#### [What you need to do]
Output exactly the lines that run from the start of the records to the line with "Open article '3й день в речном круизе'", counting both ends, and skip the pictures.

#### [Dataset records]
■ ■ ■
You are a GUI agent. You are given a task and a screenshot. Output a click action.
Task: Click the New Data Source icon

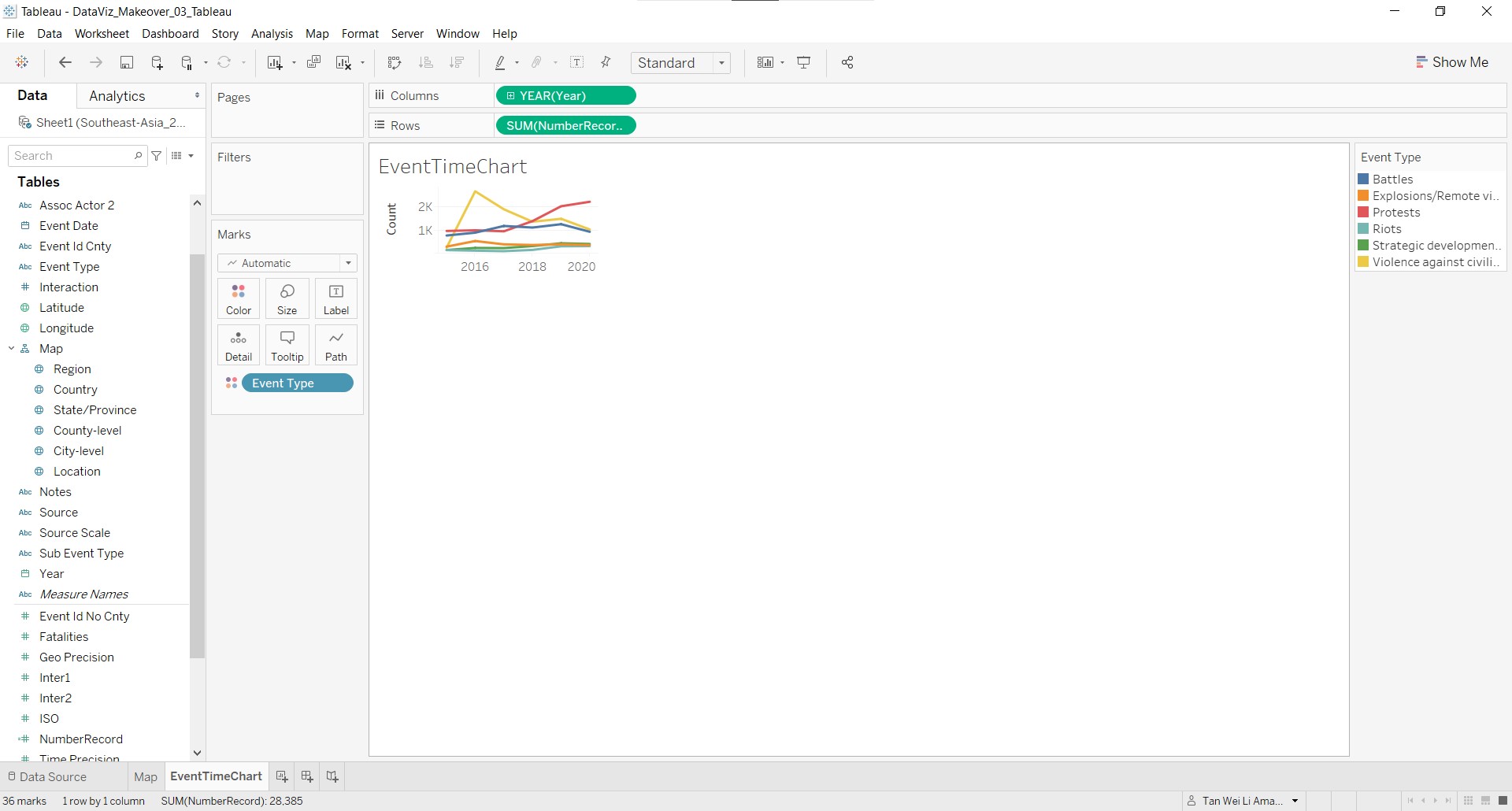point(157,63)
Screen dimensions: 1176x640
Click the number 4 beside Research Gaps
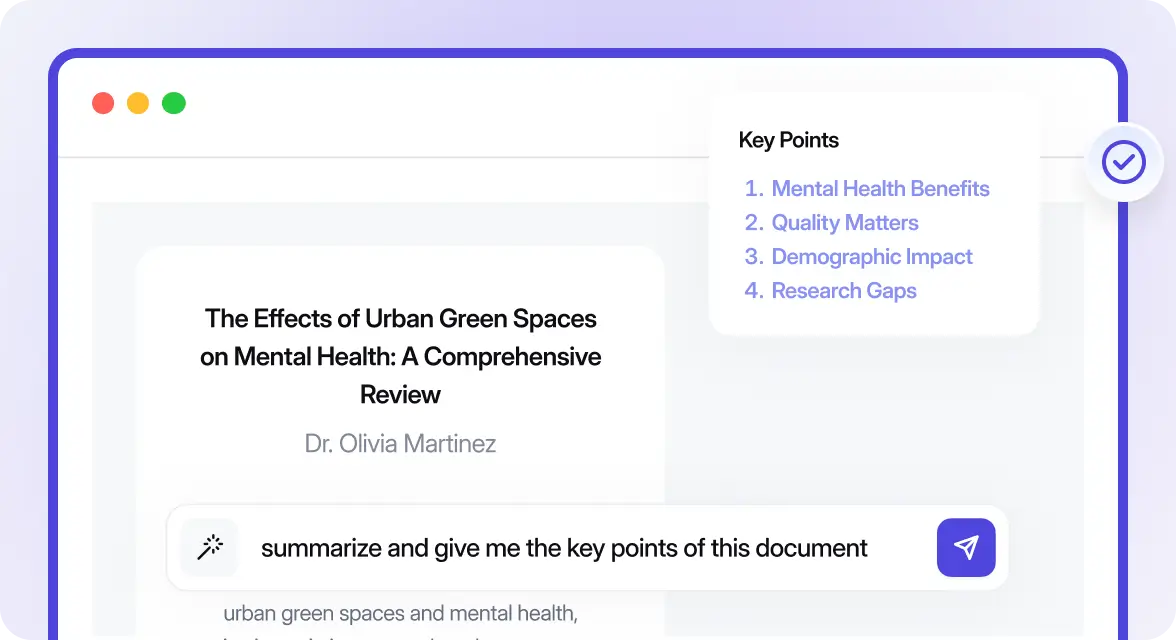pyautogui.click(x=754, y=291)
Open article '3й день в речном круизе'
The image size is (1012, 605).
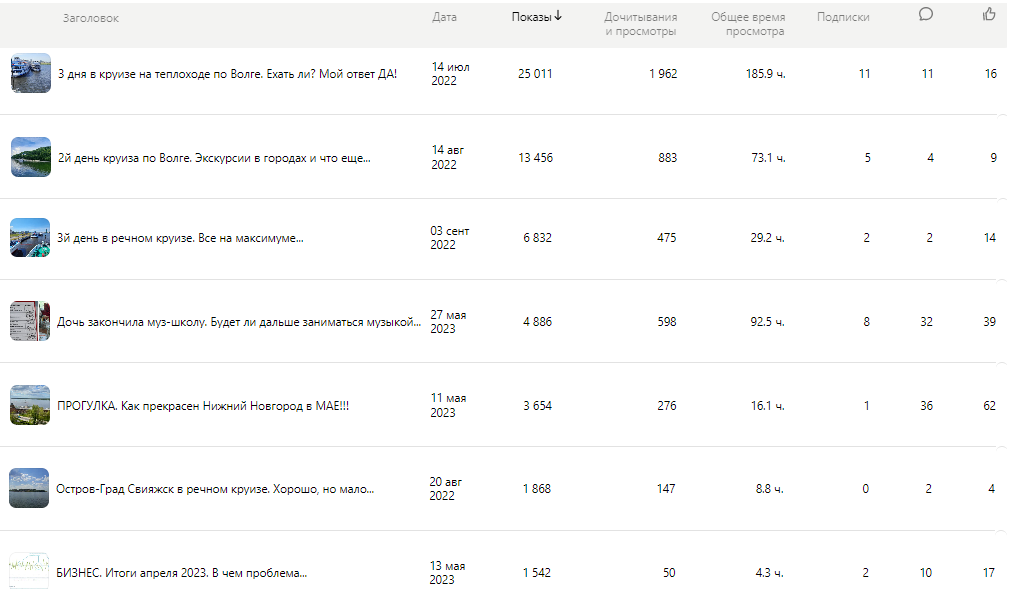point(180,238)
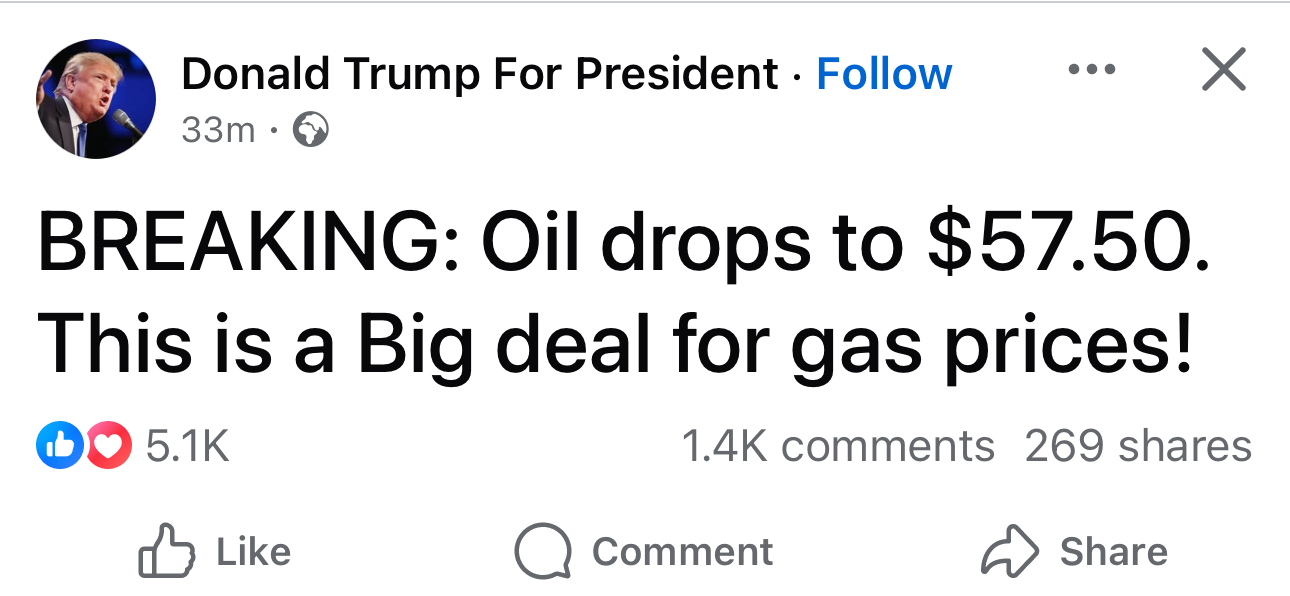The image size is (1290, 596).
Task: Dismiss the post with the X icon
Action: [1222, 71]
■ ■ ■
#### [Finished task]
You are a GUI agent. You are given a task and a screenshot. Output a click action.
Task: Click the New Data Source icon

point(157,63)
Screen dimensions: 1176x640
Click the number 4 beside Research Gaps
pyautogui.click(x=754, y=291)
Open article '3й день в речном круизе'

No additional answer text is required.